29 Gennaio 2021

Peperoncino: Cia Calabria, per tutela comparto subito la denominazione d'origine

#MadeinItaly #filiera #prezzi #qualità
Condividi

I prezzi stracciati dalla Cina schiacciano produzione Made in Italy

Quando si parla di gastronomia in Calabria, non si può fare a meno che pensare al peperoncino. Infatti nella cucina calabrese, in quasi tutti i piatti è presente. La nostra regione, oltre ad essere tra le prime per produzione nel Bel Paese, è quella che ne consuma di più. Ma nonostante tutto, la sola Calabria non basta a soddisfare la grande richiesta se si guarda oltre i confini regionali. Il peperoncino nostrano, per potere competere con gli altri produttori (Cina, Egitto e Turchia), necessita di una filiera di qualità superiore, innovativa e integrata. Questa bacca ottenuta da alcune varietà piccanti del genere di piante Capsicum, fino a poco tempo fa veniva coltivata per lo più negli orti di famiglia o nelle terrazze condominiali. Infatti, basti pensare che in Italia, da 10 kg di peperoncino fresco si ottiene 1 kg di prodotto essiccato, macinato in polvere pura al 100% e commerciabile a 15 euro, l’analogo prodotto dalla Cina ha un costo di soli 3 euro, ed è il risultato di tecniche di raccolta e trasformazione molto grossolane, con le quali la piantina viene interamente triturata -compresi picciolo, foglie, radici- con pochissime garanzie di qualità e requisiti fitosanitari ben diversi da quelli conformi ai regolamenti europei e anche quando il peperoncino viene importato fresco o semi-lavorato da Turchia o Egitto, la sua qualità viene compromessa dall’utilizzo di molti conservanti.

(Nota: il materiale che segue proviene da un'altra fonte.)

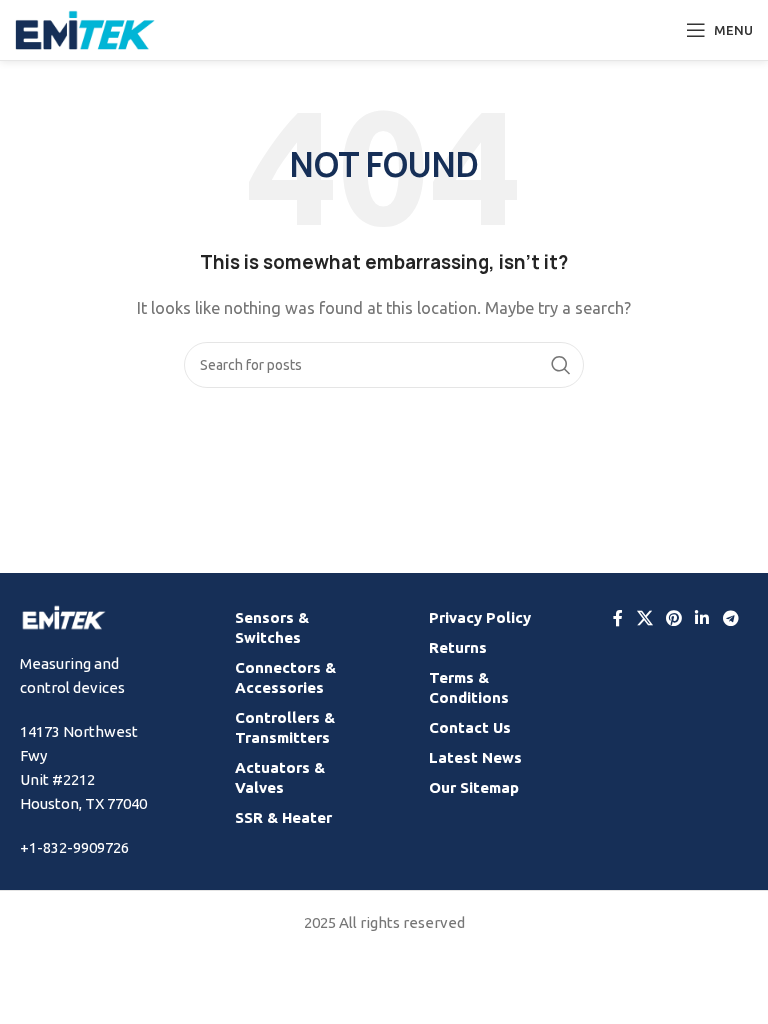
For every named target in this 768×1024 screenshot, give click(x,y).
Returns (458, 647)
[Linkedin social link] (702, 618)
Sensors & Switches (272, 627)
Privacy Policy (480, 617)
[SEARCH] (561, 365)
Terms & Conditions (469, 687)
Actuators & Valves (280, 777)
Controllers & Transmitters (285, 727)
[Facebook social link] (618, 618)
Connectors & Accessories (285, 677)
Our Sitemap (474, 787)
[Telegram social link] (730, 618)
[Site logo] (85, 28)
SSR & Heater (283, 817)
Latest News (475, 757)
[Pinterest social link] (673, 618)
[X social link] (644, 618)
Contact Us (470, 727)
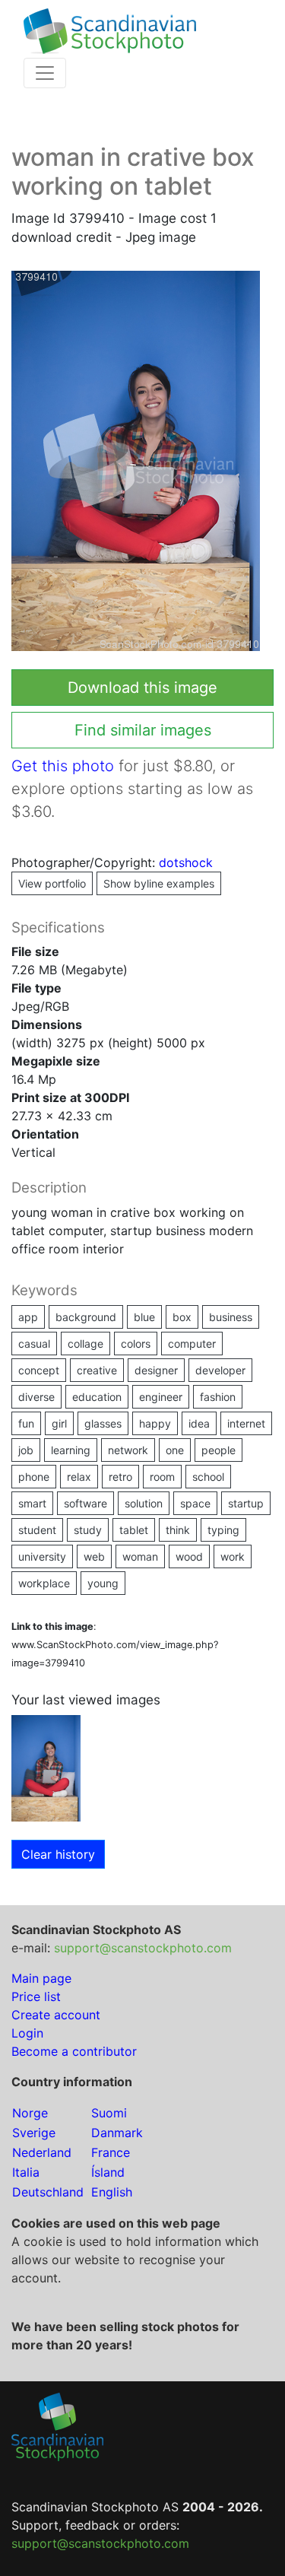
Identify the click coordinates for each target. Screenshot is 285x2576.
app (28, 1316)
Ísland (108, 2172)
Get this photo (62, 766)
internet (246, 1423)
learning (70, 1450)
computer (192, 1343)
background (85, 1316)
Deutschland (48, 2192)
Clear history (58, 1854)
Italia (26, 2172)
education (97, 1396)
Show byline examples (158, 883)
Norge (30, 2112)
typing (223, 1529)
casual (34, 1343)
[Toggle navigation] (45, 73)
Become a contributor (74, 2051)
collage (85, 1343)
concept (38, 1370)
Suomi (109, 2112)
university (42, 1556)
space (195, 1503)
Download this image (142, 687)
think (178, 1529)
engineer (160, 1396)
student (37, 1529)
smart (32, 1503)
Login (27, 2033)
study (88, 1529)
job (25, 1450)
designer (156, 1370)
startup (246, 1503)
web (94, 1556)
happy (155, 1423)
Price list (36, 1996)
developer (220, 1370)
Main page (41, 1978)
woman (140, 1556)
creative (97, 1370)
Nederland (41, 2152)
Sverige (33, 2132)
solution (144, 1503)
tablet (133, 1529)
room (162, 1476)
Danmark (117, 2132)
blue (144, 1316)
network (128, 1450)
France (110, 2152)
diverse (36, 1396)
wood (189, 1556)
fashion (218, 1396)
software (85, 1503)
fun (26, 1423)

L’elevato costo di produzione del peperoncino in Italia, sia fresco sia trasformato in polvere, è dato, soprattutto, dall’incidenza della manodopera e da procedure di trasformazione altamente professionali, compresi macchinari per l’ozono per una perfetta essiccazione. Secondo Cia, occorre, dunque, una maggiore valorizzazione e tutela del prodotto che, grazie al microclima e alle caratteristiche orografiche del terreno, trova nel nostro Paese l’ambiente ideale per la sua coltivazione. La creazione di denominazioni di origine territoriale darebbe al consumatore garanzia di qualità, tracciabilità e salubrità e un valore aggiunto adeguato alla parte produttiva, incentivata ad aumentarne la coltivazione estensiva, localizzata perlopiù in Calabria (100 ettari, con il 25% della produzione), Basilicata, Campania, Lazio e Abruzzo. Si verrebbe, così, incontro alla domanda sempre crescente dell’industria alimentare, che produce sughi e salami piccanti, senza dimenticare l’export, con la richiesta per salse e condimenti delle grandi aziende del food, fra le quali spiccano quelle dei Paesi Bassi, che rappresentano attualmente la destinazione del 50% della produzione di peperoncino della Calabria.